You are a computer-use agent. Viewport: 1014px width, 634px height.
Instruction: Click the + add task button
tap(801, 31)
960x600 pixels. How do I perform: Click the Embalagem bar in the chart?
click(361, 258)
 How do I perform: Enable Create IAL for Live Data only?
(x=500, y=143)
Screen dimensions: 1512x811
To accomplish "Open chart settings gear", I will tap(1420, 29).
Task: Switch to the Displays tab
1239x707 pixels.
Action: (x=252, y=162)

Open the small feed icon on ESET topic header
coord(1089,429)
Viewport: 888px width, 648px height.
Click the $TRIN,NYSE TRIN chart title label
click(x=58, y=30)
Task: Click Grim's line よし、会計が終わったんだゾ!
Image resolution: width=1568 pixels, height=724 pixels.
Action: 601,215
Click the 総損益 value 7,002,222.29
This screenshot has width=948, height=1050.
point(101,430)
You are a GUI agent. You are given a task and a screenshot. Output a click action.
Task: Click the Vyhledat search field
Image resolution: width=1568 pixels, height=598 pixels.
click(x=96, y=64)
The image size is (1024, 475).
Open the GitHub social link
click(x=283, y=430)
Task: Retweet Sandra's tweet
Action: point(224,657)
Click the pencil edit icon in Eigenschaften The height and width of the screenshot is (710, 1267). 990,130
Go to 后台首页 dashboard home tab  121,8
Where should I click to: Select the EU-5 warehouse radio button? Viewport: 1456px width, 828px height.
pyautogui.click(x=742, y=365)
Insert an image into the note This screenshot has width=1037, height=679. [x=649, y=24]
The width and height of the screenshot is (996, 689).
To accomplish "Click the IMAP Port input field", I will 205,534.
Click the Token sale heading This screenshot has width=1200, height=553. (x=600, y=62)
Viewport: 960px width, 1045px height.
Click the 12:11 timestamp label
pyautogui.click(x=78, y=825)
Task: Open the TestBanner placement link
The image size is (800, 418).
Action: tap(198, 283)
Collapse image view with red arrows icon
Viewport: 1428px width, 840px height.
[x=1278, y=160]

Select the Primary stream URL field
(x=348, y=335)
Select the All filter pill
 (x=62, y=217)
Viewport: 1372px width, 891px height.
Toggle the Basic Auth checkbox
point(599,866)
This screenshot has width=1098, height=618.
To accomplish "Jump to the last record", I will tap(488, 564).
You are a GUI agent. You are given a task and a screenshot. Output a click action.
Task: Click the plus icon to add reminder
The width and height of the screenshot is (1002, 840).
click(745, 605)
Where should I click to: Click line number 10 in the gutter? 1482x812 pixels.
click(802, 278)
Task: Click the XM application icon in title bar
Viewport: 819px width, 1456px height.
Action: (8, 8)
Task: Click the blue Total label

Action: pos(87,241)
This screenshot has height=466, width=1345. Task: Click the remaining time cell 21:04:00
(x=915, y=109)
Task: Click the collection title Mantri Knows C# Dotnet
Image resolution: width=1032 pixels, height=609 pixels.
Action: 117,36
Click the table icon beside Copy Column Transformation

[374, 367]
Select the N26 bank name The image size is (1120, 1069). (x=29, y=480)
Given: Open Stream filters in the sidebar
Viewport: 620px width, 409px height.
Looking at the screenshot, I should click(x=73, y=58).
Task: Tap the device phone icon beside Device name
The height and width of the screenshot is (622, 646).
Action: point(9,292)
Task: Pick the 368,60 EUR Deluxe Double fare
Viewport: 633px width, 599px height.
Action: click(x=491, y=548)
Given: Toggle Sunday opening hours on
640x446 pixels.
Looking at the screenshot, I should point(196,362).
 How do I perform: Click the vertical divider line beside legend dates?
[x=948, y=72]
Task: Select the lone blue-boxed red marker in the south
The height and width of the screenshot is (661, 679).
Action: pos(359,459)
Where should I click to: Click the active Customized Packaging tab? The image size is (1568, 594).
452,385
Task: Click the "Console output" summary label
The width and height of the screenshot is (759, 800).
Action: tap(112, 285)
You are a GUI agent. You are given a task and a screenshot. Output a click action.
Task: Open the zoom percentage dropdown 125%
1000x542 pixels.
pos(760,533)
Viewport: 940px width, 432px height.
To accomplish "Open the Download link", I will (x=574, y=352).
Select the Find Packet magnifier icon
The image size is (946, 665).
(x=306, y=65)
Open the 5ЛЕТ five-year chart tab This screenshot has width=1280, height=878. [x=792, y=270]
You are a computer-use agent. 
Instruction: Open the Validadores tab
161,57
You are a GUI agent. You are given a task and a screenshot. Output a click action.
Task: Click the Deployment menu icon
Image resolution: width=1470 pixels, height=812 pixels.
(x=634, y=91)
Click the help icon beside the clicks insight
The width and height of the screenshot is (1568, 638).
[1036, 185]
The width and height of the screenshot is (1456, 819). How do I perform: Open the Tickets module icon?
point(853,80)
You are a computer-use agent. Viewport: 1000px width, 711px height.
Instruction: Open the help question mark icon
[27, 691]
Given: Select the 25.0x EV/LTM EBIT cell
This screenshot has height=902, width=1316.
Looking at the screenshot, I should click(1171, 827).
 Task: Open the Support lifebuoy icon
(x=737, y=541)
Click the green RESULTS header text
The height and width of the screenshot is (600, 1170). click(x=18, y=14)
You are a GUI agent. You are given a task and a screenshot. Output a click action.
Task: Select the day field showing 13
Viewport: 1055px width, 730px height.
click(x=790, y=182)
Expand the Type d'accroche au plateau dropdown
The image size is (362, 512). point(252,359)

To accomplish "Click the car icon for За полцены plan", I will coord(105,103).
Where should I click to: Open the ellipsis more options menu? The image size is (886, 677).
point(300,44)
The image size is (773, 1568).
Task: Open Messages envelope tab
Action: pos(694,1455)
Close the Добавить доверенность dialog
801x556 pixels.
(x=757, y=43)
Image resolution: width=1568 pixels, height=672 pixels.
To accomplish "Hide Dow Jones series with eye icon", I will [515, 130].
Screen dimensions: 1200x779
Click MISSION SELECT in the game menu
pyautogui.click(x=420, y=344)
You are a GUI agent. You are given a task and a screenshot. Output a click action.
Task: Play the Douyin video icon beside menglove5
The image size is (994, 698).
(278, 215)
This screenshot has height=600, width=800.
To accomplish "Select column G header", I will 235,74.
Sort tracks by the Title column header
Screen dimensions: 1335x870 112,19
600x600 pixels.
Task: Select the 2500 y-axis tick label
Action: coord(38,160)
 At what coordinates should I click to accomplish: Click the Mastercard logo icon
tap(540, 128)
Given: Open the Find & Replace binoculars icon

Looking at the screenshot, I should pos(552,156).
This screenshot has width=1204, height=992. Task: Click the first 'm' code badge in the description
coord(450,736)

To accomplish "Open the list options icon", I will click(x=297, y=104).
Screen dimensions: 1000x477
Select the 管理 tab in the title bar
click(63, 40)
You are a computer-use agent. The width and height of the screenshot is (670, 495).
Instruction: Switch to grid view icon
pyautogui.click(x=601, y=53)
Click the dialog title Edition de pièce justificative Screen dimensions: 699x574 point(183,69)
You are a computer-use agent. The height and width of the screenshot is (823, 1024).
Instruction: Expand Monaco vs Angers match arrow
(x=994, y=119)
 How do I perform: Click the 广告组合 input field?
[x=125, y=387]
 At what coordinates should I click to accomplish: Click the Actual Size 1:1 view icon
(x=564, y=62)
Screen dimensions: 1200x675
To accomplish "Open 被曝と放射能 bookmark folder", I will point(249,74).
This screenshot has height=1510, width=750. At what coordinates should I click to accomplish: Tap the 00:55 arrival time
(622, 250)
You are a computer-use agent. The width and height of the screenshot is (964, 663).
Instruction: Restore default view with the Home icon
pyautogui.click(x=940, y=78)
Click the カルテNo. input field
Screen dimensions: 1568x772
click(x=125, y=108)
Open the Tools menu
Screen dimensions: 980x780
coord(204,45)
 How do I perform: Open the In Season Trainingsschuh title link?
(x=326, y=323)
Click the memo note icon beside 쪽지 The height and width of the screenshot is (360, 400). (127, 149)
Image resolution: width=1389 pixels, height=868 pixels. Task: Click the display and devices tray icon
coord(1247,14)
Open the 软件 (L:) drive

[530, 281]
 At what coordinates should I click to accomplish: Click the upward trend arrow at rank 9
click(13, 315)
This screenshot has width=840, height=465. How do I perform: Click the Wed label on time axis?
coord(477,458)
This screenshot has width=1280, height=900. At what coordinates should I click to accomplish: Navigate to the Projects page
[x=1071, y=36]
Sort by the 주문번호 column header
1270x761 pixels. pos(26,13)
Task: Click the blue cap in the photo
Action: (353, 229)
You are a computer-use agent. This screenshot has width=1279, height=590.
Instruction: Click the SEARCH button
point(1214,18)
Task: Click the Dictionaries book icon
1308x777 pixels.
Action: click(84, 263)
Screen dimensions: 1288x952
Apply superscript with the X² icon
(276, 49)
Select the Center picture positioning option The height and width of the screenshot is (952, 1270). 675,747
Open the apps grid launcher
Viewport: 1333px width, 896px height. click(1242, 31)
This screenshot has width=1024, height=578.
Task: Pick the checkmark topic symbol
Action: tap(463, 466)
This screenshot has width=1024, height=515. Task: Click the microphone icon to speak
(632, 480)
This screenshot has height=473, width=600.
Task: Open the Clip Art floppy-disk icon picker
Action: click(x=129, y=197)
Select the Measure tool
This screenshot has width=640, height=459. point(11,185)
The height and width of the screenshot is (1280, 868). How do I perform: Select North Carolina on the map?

○ ○ ○ ○ ○ ○ ○

◆ **PROMPT**: Output, from the data above, the lines from the line with "This screenshot has width=1280, height=900." to the line with "Task: Click the Dictionaries book icon" exactly as they stand, both ends included and nothing else.

◆ **EXERCISE ANSWER**:
This screenshot has width=1280, height=900. At what coordinates should I click to accomplish: Navigate to the Projects page
[x=1071, y=36]
Sort by the 주문번호 column header
1270x761 pixels. pos(26,13)
Task: Click the blue cap in the photo
Action: (353, 229)
You are a computer-use agent. This screenshot has width=1279, height=590.
Instruction: Click the SEARCH button
point(1214,18)
Task: Click the Dictionaries book icon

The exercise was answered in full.